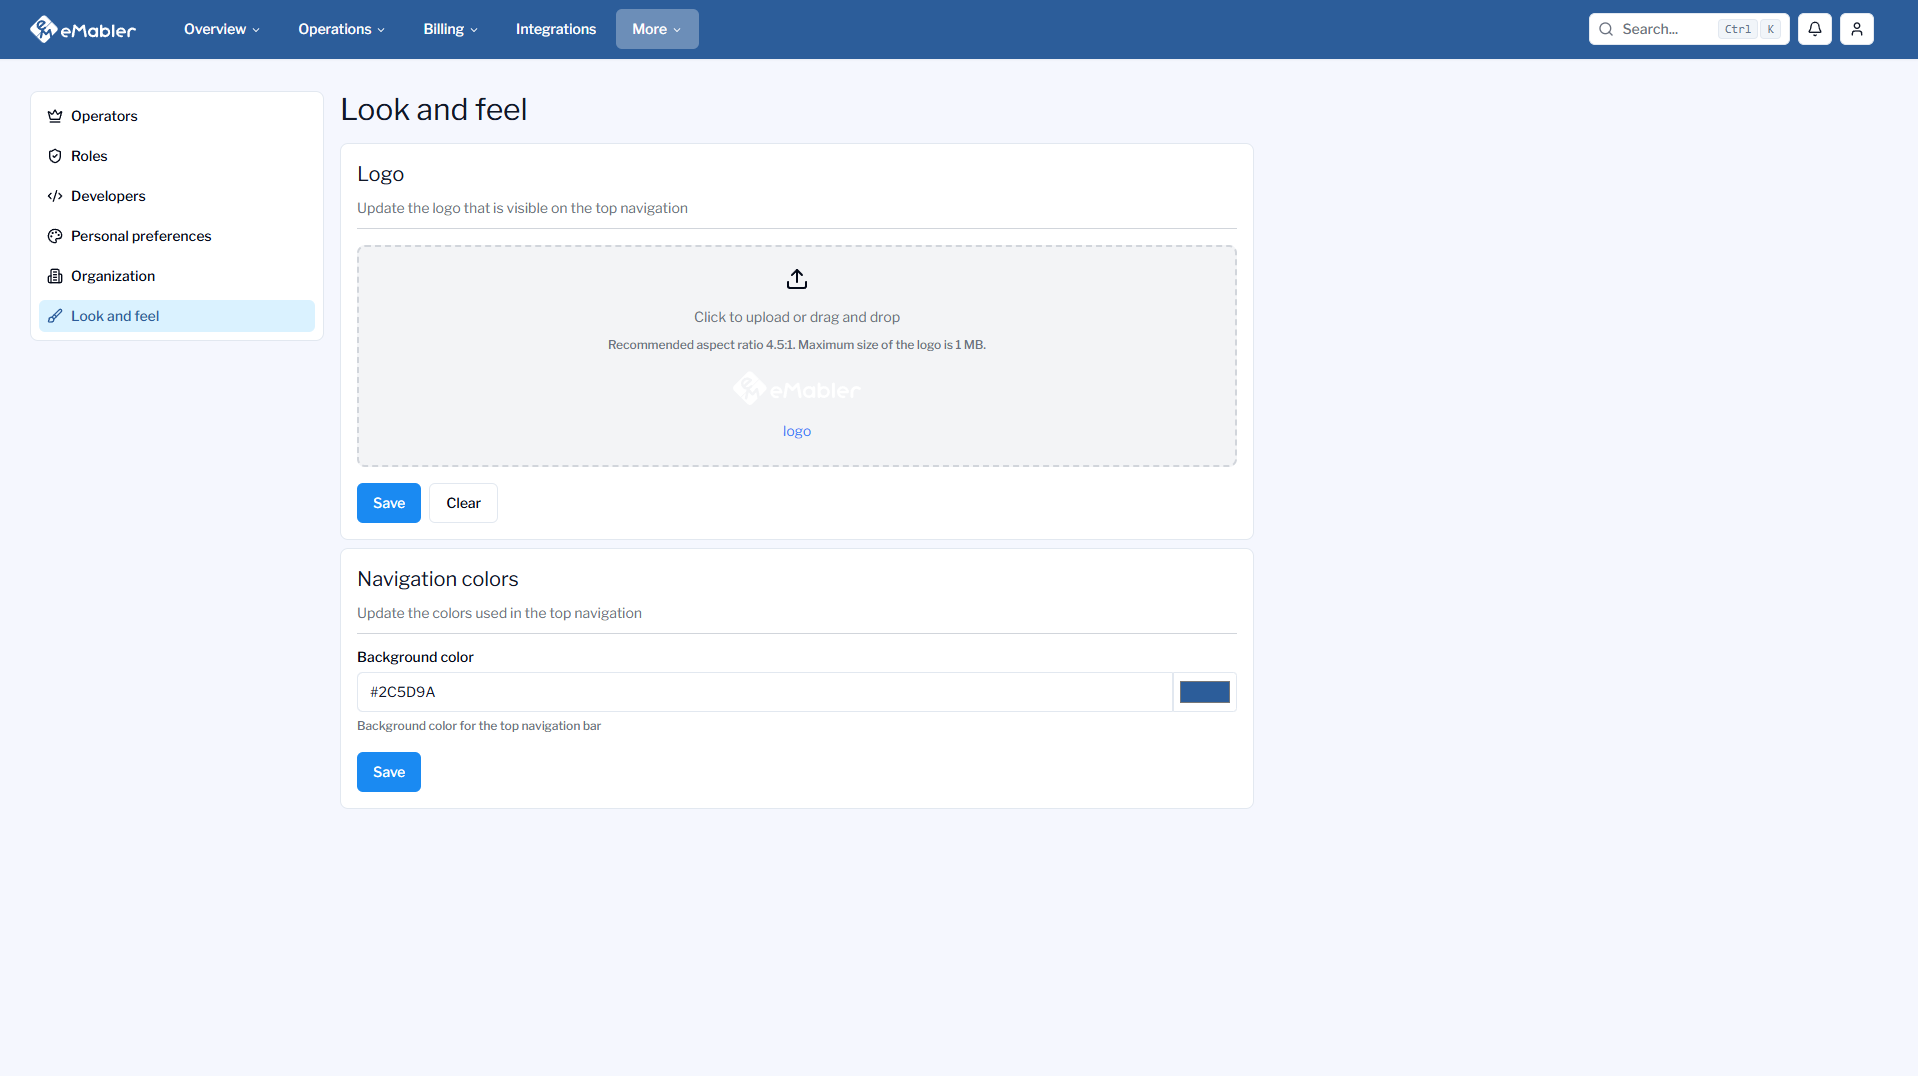Screen dimensions: 1918x1076
Task: Click the palette icon beside Personal preferences
Action: 55,236
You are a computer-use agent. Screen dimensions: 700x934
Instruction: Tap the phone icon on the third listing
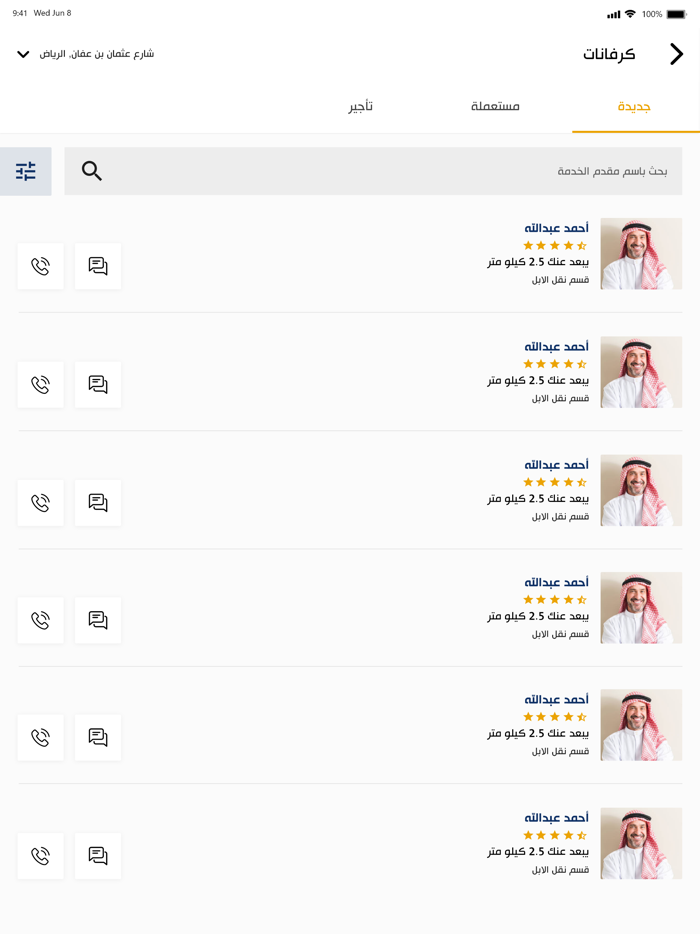[x=40, y=502]
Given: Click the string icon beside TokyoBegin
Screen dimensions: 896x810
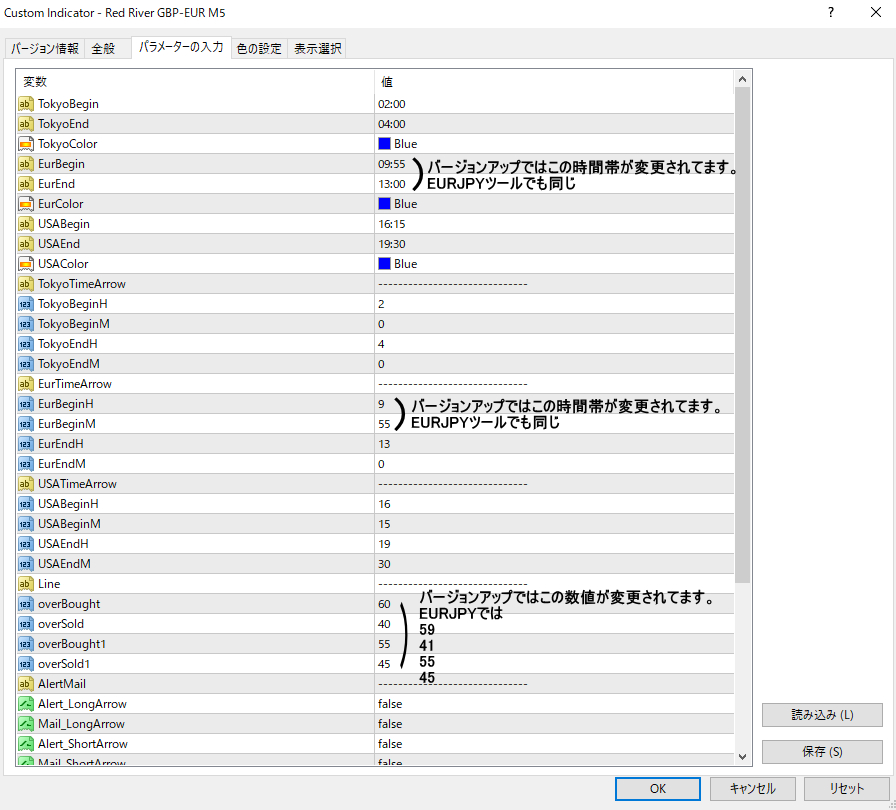Looking at the screenshot, I should coord(26,104).
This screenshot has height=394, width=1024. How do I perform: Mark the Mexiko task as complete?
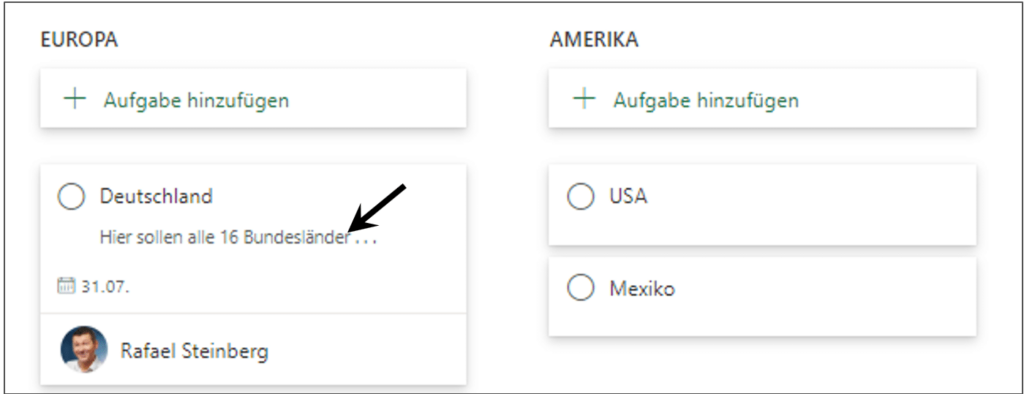coord(581,288)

───

WHAT TO DO: Write the lines out word for word, starting at the one with "This screenshot has" and stopping after the last line of the material above, with pictures excluded.

WRITTEN ANSWER:
This screenshot has height=394, width=1024. How do I perform: Mark the Mexiko task as complete?
coord(581,288)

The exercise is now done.